━━━━━ PROVIDED RECORDS ━━━━━

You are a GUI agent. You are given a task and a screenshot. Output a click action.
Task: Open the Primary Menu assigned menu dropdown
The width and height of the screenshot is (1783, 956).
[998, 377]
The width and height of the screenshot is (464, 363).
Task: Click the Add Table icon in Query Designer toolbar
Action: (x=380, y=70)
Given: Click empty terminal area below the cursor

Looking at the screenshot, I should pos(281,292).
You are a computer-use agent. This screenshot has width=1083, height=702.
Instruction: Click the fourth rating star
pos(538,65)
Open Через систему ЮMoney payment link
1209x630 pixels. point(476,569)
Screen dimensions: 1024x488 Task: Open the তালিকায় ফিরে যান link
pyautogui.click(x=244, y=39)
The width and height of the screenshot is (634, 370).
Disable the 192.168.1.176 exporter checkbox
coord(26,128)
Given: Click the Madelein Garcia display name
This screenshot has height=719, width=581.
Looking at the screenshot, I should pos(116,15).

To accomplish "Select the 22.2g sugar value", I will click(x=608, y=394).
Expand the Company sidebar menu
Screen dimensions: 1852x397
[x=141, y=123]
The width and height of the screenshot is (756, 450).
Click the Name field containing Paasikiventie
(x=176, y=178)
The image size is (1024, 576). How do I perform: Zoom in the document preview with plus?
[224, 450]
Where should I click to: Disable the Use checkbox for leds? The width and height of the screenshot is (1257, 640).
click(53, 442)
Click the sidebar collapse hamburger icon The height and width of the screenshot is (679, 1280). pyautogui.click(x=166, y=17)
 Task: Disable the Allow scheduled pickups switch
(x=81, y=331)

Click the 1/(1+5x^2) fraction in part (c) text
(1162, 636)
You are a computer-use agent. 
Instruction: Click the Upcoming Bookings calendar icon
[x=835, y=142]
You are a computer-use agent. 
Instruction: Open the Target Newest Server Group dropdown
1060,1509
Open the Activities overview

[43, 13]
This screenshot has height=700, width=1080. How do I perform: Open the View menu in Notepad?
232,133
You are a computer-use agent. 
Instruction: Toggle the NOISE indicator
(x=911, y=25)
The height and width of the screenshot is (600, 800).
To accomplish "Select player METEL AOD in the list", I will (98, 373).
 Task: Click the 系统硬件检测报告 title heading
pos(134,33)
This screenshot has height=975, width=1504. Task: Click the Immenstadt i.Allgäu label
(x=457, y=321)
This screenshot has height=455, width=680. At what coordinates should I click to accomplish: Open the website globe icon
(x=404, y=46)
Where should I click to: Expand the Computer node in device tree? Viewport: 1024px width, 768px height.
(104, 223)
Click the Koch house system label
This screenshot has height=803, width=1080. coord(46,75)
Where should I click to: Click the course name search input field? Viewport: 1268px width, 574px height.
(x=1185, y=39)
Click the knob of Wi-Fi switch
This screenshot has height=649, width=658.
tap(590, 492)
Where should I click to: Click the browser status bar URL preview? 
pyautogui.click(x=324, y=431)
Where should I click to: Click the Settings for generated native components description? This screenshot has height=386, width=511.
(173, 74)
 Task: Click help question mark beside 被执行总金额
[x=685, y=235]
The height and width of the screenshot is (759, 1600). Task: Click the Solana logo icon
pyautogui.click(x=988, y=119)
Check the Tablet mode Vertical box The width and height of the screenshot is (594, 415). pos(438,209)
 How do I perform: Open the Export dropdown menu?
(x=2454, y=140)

━━━━━

YOUR TASK:
Your task is to repeat the data exactly; please include every line.

EXERCISE RESPONSE:
You are a GUI agent. You are given a task and a screenshot. Output a click action.
Task: Open the Primary Menu assigned menu dropdown
The width and height of the screenshot is (1783, 956).
[998, 377]
The width and height of the screenshot is (464, 363).
Task: Click the Add Table icon in Query Designer toolbar
Action: (x=380, y=70)
Given: Click empty terminal area below the cursor

Looking at the screenshot, I should pos(281,292).
You are a computer-use agent. This screenshot has width=1083, height=702.
Instruction: Click the fourth rating star
pos(538,65)
Open Через систему ЮMoney payment link
1209x630 pixels. point(476,569)
Screen dimensions: 1024x488 Task: Open the তালিকায় ফিরে যান link
pyautogui.click(x=244, y=39)
The width and height of the screenshot is (634, 370).
Disable the 192.168.1.176 exporter checkbox
coord(26,128)
Given: Click the Madelein Garcia display name
This screenshot has height=719, width=581.
Looking at the screenshot, I should pos(116,15).

To accomplish "Select the 22.2g sugar value", I will click(x=608, y=394).
Expand the Company sidebar menu
Screen dimensions: 1852x397
[x=141, y=123]
The width and height of the screenshot is (756, 450).
Click the Name field containing Paasikiventie
(x=176, y=178)
The image size is (1024, 576). How do I perform: Zoom in the document preview with plus?
[224, 450]
Where should I click to: Disable the Use checkbox for leds? The width and height of the screenshot is (1257, 640).
click(53, 442)
Click the sidebar collapse hamburger icon The height and width of the screenshot is (679, 1280). pyautogui.click(x=166, y=17)
 Task: Disable the Allow scheduled pickups switch
(x=81, y=331)

Click the 1/(1+5x^2) fraction in part (c) text
(1162, 636)
You are a computer-use agent. 
Instruction: Click the Upcoming Bookings calendar icon
[x=835, y=142]
You are a computer-use agent. 
Instruction: Open the Target Newest Server Group dropdown
1060,1509
Open the Activities overview

[43, 13]
This screenshot has height=700, width=1080. How do I perform: Open the View menu in Notepad?
232,133
You are a computer-use agent. 
Instruction: Toggle the NOISE indicator
(x=911, y=25)
The height and width of the screenshot is (600, 800).
To accomplish "Select player METEL AOD in the list", I will (98, 373).
 Task: Click the 系统硬件检测报告 title heading
pos(134,33)
This screenshot has height=975, width=1504. Task: Click the Immenstadt i.Allgäu label
(x=457, y=321)
This screenshot has height=455, width=680. At what coordinates should I click to accomplish: Open the website globe icon
(x=404, y=46)
Where should I click to: Expand the Computer node in device tree? Viewport: 1024px width, 768px height.
(104, 223)
Click the Koch house system label
This screenshot has height=803, width=1080. coord(46,75)
Where should I click to: Click the course name search input field? Viewport: 1268px width, 574px height.
(x=1185, y=39)
Click the knob of Wi-Fi switch
This screenshot has height=649, width=658.
tap(590, 492)
Where should I click to: Click the browser status bar URL preview? 
pyautogui.click(x=324, y=431)
Where should I click to: Click the Settings for generated native components description? This screenshot has height=386, width=511.
(173, 74)
 Task: Click help question mark beside 被执行总金额
[x=685, y=235]
The height and width of the screenshot is (759, 1600). Task: Click the Solana logo icon
pyautogui.click(x=988, y=119)
Check the Tablet mode Vertical box The width and height of the screenshot is (594, 415). pos(438,209)
 How do I perform: Open the Export dropdown menu?
(x=2454, y=140)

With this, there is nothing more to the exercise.